#### [Work item]
In the entries below, repeat only the lines between those holding "Click the Skill dropdown caret" and "Task: Toggle the", inclusive. Leave pictures out.

Given data START

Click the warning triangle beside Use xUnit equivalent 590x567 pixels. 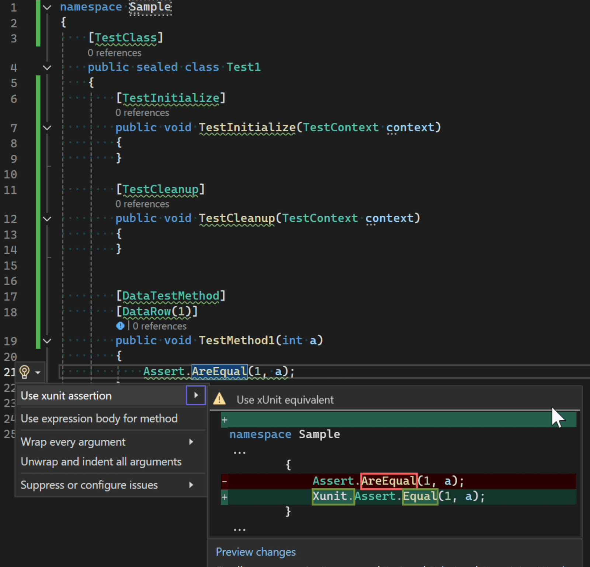(219, 399)
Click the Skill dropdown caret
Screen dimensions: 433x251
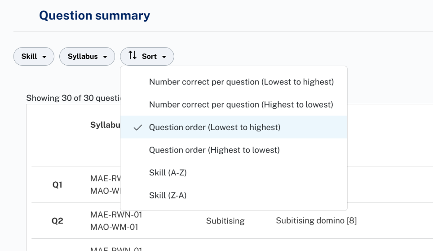(x=44, y=57)
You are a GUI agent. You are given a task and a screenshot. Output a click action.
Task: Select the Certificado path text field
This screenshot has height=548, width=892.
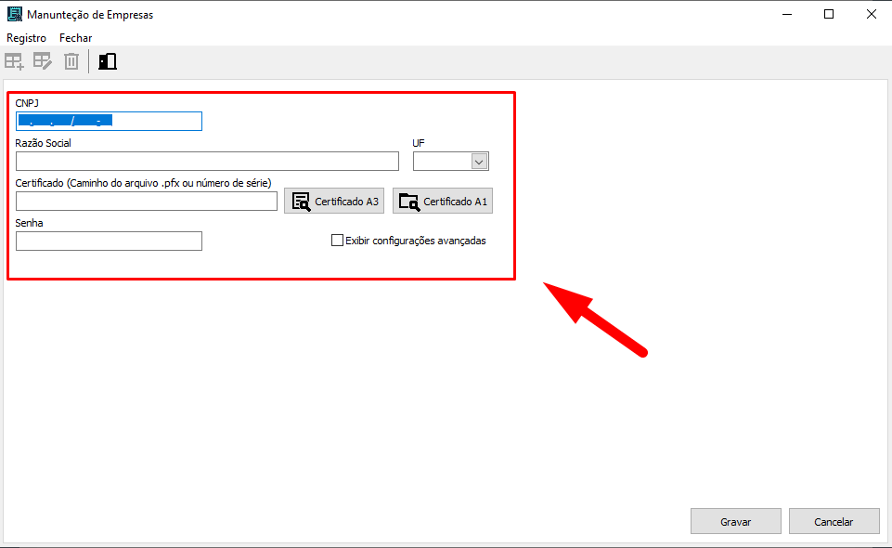point(147,202)
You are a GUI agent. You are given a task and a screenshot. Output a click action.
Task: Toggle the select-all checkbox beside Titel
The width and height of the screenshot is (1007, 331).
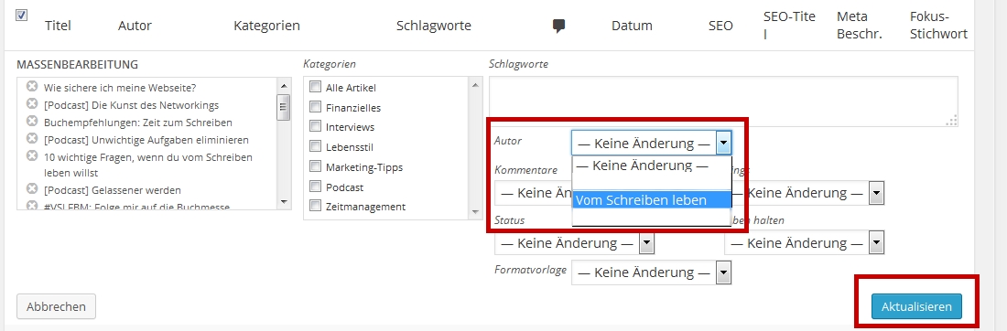(x=21, y=16)
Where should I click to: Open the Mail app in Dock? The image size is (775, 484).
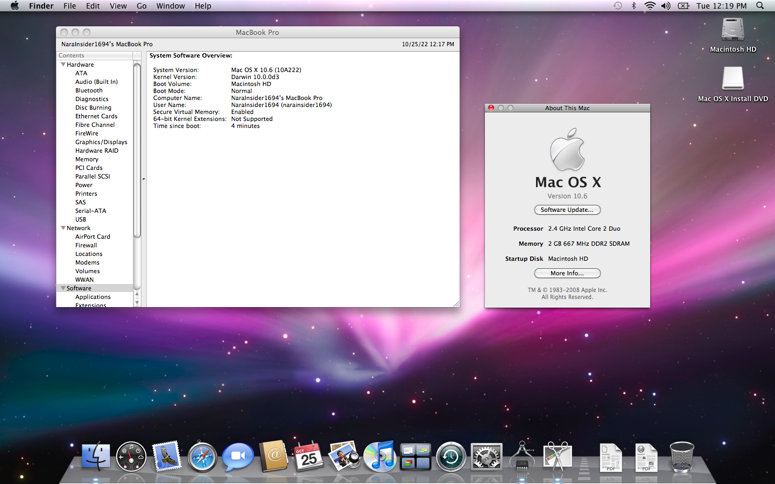(167, 457)
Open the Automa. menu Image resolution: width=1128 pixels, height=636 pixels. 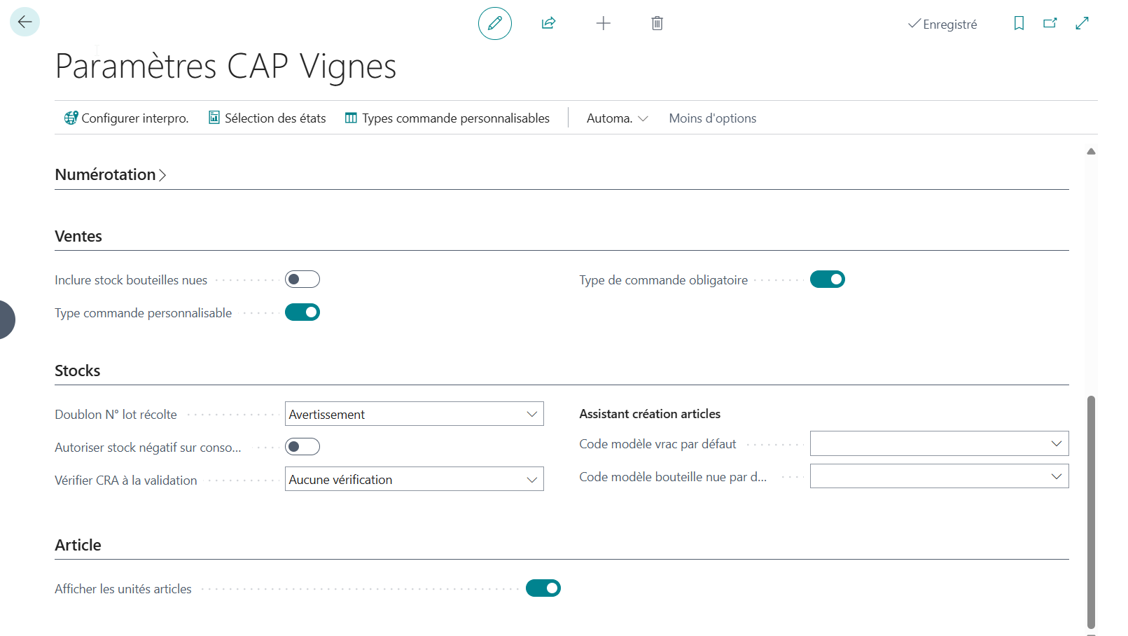click(617, 118)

Given data END

#### [Written reply]
Click the Skill dropdown caret
Screen dimensions: 433x251
(x=44, y=57)
You are a GUI agent. You are given a task and a screenshot. Output a click action.
Task: Select the Certificado path text field
This screenshot has height=548, width=892.
point(147,202)
You are a GUI agent. You are given a task and a screenshot. Output a click action.
Task: Toggle the select-all checkbox beside Titel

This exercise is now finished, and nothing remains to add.